# Biesemeyer fence model??



## Woodsci (May 3, 2016)

Recently bought a Unisaw that came with a Biesemeyer fence. Both the saw and the fence were disassembled. In other words, the extension tables were removed from the saw and the fence was completely disassembled. How does one identify the model number of the fence in order to buy replacement parts? I cannot find any identifying marks on any of the different pieces.


----------



## Steve Neul (Sep 2, 2011)

Woodsci said:


> Recently bought a Unisaw that came with a Biesemeyer fence. Both the saw and the fence were disassembled. In other words, the extension tables were removed from the saw and the fence was completely disassembled. How does one identify the model number of the fence in order to buy replacement parts? I cannot find any identifying marks on any of the different pieces.


What do you think is missing? The extension table is just a cheap piece of wood you could fabricate.


----------



## woodchux (Jul 6, 2014)

Identifying piece parts can become frustrating! Hopefully the fence parts were separated from the saw parts. If that is NOT the case, you may have to contact the manufacturers service department of each unit (on line or by phone) for an exploded view of parts info. Before you begin re-assembly of either unit, be certain you have ALL the required pieces/parts! Be safe.


----------



## woodnthings (Jan 24, 2009)

*Biesemeyer parts*

As far as I know, based on my 2 Biesemeyer fences, the heads on fences are the same. They come in different lengths. Also the length of the rails that makes it a different model.

https://www.amazon.com/Delta-Motor-...322772&sr=8-5&keywords=Biesemeyer+fence+parts

http://www.mikestools.com/biesemeyer-commercial-fence-packages.aspx

The rectangluar tube mounts to an angle that get bolted to the saw's tables along the front.

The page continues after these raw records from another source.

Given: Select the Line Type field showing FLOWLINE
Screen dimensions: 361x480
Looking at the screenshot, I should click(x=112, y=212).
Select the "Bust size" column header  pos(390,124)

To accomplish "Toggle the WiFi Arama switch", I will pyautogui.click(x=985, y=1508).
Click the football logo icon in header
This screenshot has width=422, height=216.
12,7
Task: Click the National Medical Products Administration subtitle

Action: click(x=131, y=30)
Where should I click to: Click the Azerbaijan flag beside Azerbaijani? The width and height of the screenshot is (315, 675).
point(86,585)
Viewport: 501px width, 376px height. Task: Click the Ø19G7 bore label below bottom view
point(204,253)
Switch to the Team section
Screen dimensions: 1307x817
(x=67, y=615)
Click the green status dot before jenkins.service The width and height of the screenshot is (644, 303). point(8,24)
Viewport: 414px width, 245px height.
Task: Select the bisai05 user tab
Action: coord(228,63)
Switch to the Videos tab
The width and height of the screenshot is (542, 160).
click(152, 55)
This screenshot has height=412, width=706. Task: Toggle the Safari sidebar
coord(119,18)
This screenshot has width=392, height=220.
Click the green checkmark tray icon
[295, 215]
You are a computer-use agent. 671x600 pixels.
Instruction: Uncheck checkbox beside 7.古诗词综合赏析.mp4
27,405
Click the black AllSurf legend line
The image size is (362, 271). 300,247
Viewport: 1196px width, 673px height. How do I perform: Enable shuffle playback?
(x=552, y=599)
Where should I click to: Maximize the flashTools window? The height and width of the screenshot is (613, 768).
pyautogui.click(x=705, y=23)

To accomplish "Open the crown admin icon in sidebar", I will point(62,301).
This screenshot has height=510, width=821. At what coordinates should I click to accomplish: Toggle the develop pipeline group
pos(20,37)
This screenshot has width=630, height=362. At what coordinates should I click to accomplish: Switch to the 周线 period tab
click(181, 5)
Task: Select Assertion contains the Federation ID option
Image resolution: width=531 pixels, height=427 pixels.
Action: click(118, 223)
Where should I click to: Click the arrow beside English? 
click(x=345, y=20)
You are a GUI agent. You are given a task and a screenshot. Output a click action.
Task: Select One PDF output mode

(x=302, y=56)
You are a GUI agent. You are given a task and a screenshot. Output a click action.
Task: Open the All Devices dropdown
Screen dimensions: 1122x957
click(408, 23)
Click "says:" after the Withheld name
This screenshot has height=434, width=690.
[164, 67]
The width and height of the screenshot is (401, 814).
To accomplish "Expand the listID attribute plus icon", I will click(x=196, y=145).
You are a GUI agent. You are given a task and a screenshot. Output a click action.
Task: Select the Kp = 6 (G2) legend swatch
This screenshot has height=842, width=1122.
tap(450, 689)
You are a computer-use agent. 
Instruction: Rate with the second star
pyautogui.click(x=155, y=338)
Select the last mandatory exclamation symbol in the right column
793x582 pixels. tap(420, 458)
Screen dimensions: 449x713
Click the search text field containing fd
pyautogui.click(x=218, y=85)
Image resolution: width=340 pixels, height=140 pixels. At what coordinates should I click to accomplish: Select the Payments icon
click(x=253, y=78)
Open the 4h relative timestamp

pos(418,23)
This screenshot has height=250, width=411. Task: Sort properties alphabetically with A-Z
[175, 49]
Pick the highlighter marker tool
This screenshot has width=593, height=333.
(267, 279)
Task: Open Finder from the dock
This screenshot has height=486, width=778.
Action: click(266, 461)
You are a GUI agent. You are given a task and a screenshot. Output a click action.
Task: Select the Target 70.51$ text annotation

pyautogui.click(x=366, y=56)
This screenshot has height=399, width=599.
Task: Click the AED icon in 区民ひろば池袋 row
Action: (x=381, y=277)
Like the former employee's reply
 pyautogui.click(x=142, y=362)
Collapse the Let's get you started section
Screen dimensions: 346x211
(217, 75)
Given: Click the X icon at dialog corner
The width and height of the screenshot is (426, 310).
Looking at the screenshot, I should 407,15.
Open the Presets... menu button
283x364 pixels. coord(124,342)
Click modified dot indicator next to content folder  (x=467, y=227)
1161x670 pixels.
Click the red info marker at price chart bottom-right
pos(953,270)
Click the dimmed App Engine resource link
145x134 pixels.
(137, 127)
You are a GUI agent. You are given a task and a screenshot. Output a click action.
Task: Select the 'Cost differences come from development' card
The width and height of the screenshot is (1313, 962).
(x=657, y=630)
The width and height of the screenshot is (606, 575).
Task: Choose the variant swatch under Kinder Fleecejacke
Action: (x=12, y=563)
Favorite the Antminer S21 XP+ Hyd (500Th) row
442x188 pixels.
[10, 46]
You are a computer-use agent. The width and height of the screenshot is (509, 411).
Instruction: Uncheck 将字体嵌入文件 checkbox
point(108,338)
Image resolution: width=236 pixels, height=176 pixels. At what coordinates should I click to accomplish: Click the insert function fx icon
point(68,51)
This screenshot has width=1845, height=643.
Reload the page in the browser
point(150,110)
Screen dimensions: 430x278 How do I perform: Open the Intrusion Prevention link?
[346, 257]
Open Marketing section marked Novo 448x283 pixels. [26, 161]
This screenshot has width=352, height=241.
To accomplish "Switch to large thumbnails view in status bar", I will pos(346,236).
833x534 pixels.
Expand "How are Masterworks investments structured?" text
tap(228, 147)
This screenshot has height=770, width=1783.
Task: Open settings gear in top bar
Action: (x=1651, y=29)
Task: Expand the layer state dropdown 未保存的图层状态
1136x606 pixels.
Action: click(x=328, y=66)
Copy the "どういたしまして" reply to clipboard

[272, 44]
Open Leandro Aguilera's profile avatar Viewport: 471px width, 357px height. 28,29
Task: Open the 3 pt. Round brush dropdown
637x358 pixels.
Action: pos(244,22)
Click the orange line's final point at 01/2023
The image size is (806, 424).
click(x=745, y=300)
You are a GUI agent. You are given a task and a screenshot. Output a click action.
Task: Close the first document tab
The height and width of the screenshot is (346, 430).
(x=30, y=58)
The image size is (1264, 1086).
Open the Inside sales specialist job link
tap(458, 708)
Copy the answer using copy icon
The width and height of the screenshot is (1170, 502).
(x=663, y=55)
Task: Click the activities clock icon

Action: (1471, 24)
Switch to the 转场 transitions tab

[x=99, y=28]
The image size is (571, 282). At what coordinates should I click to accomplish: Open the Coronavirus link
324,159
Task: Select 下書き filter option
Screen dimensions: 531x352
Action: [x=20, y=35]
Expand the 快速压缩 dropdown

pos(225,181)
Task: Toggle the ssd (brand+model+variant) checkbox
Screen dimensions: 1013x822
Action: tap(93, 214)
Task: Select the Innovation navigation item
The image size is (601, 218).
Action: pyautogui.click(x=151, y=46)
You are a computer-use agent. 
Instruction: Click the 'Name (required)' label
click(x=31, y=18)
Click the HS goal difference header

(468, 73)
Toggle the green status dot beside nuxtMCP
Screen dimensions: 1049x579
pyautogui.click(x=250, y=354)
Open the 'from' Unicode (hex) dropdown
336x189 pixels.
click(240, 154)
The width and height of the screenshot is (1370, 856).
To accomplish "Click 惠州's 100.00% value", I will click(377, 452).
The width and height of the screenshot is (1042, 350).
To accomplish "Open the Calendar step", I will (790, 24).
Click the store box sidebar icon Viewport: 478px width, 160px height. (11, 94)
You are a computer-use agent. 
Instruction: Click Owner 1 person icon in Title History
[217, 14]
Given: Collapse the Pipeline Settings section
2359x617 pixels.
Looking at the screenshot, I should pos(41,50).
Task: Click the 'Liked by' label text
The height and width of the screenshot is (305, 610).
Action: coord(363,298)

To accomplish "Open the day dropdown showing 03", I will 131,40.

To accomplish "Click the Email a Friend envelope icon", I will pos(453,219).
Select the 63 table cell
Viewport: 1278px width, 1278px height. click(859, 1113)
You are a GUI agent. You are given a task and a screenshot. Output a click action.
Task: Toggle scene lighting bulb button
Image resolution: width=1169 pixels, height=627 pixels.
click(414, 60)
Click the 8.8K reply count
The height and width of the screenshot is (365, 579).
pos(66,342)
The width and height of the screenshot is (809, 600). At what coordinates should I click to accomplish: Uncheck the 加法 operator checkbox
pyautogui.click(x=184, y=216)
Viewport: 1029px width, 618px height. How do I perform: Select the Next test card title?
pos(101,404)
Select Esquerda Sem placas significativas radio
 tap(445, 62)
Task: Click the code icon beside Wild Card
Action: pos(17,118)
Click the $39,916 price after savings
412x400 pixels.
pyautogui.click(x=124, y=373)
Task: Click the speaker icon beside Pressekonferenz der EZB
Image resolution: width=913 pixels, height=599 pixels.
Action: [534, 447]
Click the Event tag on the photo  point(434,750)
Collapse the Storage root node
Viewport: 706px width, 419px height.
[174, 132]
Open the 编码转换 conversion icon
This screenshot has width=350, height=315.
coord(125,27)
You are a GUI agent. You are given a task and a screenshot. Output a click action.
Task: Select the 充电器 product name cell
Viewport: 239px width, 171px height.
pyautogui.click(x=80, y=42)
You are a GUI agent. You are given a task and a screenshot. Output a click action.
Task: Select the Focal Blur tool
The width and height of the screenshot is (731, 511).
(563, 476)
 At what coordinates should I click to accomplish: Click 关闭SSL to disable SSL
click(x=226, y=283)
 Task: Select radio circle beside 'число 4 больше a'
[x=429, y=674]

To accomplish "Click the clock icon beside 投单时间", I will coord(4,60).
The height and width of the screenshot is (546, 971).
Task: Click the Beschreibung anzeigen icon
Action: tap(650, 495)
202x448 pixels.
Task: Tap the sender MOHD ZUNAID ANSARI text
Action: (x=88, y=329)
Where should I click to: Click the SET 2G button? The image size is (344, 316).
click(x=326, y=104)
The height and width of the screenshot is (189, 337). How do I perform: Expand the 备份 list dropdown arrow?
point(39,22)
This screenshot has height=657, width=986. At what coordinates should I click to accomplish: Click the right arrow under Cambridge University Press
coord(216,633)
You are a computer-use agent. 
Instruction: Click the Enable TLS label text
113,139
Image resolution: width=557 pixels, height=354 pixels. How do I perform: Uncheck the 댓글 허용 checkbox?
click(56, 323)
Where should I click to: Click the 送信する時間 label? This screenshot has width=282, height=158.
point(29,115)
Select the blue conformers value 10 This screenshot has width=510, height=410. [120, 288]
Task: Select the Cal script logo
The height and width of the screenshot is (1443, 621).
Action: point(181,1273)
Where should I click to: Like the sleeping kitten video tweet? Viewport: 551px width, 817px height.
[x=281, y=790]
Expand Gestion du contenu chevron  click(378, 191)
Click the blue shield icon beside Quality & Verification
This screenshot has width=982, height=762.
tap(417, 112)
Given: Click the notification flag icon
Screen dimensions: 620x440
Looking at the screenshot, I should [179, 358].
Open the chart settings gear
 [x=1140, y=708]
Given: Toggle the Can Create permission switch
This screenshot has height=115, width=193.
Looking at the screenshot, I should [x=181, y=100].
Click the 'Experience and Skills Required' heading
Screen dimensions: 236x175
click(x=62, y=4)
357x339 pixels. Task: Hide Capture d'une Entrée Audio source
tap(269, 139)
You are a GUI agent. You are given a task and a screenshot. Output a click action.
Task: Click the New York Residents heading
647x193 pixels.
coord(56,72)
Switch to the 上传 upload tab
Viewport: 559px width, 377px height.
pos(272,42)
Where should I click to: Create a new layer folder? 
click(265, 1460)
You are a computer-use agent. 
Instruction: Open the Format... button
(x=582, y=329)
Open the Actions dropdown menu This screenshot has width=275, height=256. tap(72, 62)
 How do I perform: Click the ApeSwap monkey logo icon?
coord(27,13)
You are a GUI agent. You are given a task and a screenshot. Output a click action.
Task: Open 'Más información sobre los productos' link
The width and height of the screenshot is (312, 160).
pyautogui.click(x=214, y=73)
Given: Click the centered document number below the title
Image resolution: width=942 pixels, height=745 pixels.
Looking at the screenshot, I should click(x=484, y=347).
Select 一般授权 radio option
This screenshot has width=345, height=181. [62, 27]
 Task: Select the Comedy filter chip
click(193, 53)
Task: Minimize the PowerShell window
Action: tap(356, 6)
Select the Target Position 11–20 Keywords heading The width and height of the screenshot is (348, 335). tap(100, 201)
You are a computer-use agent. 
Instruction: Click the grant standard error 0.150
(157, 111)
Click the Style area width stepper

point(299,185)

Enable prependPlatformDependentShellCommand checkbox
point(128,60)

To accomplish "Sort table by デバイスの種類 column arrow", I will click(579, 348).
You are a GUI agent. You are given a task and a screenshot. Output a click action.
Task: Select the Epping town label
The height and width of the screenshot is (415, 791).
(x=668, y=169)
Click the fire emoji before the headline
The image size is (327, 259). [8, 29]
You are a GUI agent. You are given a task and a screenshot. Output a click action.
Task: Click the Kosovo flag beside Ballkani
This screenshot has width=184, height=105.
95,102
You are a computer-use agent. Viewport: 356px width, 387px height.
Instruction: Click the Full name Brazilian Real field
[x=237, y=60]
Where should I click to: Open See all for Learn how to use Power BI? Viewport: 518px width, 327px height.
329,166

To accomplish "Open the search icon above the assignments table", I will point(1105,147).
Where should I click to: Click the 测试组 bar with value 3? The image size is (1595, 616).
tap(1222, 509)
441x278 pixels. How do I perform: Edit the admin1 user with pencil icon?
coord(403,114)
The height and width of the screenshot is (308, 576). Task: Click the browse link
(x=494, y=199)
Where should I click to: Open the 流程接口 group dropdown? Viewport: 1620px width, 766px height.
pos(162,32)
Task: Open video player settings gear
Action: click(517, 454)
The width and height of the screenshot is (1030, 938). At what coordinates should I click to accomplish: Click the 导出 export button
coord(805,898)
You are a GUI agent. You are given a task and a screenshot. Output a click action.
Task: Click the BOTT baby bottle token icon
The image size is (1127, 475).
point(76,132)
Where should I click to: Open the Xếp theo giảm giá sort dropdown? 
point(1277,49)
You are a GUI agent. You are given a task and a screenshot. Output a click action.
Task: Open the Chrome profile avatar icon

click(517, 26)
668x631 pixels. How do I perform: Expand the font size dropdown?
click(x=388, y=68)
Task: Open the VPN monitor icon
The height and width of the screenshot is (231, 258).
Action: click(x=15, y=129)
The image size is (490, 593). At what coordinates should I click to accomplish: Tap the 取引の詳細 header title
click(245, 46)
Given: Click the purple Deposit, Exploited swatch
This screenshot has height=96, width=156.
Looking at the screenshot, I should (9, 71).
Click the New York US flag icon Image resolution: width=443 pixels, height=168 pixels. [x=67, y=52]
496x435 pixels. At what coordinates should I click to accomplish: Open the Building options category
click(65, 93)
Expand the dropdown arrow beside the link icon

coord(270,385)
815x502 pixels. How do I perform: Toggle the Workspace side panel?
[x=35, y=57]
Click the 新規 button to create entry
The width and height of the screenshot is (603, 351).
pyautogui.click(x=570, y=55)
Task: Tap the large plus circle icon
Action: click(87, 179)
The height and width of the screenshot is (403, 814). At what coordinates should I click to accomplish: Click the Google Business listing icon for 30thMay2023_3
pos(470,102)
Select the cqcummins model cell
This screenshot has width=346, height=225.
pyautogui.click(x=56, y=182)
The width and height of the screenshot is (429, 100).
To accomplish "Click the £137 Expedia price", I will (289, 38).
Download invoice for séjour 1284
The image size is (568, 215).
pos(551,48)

Some saws do not require a rear angle to support the back of the fence, put use a glide pad the rides on the top of the saw's tables:


----------



## Woodsci (May 3, 2016)

Steve,
Nothing seems to be missing for the saw except the fasteners for the left and right wing tables. Not a problem, I have a manual and parts diagram. I used extension tables in my original post rather than wings.
The Biesemeyer appears to be complete too except for the fasteners and there are a lot of them. If I knew the model number, I could hopefully get a parts diagram and list.
Thanks.


----------



## FrankC (Aug 24, 2012)

The fence is simple enough that a visit to a tool store and an examination of one on a saw should be all you need. The bolts you need are available as stock items, maybe not at the local hardware store, try an industrial supplier such as Fastenal.

If you do a search for table saw fence patents the original patent drawings are available which may also help.


----------



## Woodsci (May 3, 2016)

woodnthings,
The fence itself is 48". The rectangular tube is 84". One of the angles is 72" and the other is 56".
Thanks for the reply and the links.


----------



## FrankC (Aug 24, 2012)

Manual is here for fence:

http://www.mikestools.com/download/DeltaTableSawManuals/BC30, BC50.pdf


----------



## woodnthings (Jan 24, 2009)

*Once you have rail (s) on .....*

Here's how the fence locks on the front rail:

 
There is a shoe behind the cam which bears against the rail to tighten it down. 


 

 

 



 

 



__________________


----------



## Steve Neul (Sep 2, 2011)

Woodsci said:


> Steve,
> Nothing seems to be missing for the saw except the fasteners for the left and right wing tables. Not a problem, I have a manual and parts diagram. I used extension tables in my original post rather than wings.
> The Biesemeyer appears to be complete too except for the fasteners and there are a lot of them. If I knew the model number, I could hopefully get a parts diagram and list.
> Thanks.


The saw of mine the wings are mounted with 3 each 3/8"x1 1/4" bolts. The wooden table extension is mounted with 10 1/4"x 1 1/4" flat head machine screws. There is nothing mounting the wooden table to the cast extension. It's just suspended between the front and back railing.


----------



## canarywood1 (Jun 9, 2016)

While you probably will find different model numbers, the only difference will be the length of the tubes, and for the 48 50 and 52 inch will be the legs for the table extension, otherwise everythings the same.


----------



## Pirate (Jul 23, 2009)

Why not give Biesemeyer a call?

Years ago, when Lowes was closing out Biesemeyer fences for $50, I went to a store that said they had 3 of them. When 1 was an open box, without the bag of hardware, the Manager sold that one to me for $10!
A call to Biesemeyer had a free bag of hardware sent to me.
Another of the fences had 1 surface, very slightly out of square. 
A call to Biesemeyer, and they sent me a new fence. (no rail/tube) Didn't even ask where or when I bought it.
Turned out they were closing that location that week! Lucky me.


----------



## Woodsci (May 3, 2016)

Pirate,

I was told by a 28 year Delta customer service employee that Delta bought Biesemeyer in the late 90s. The fences are still available in a 30" size and a 50" size. FYI the website is www.deltamachinery.com/accessories/biesemeyer/
Thanks.


----------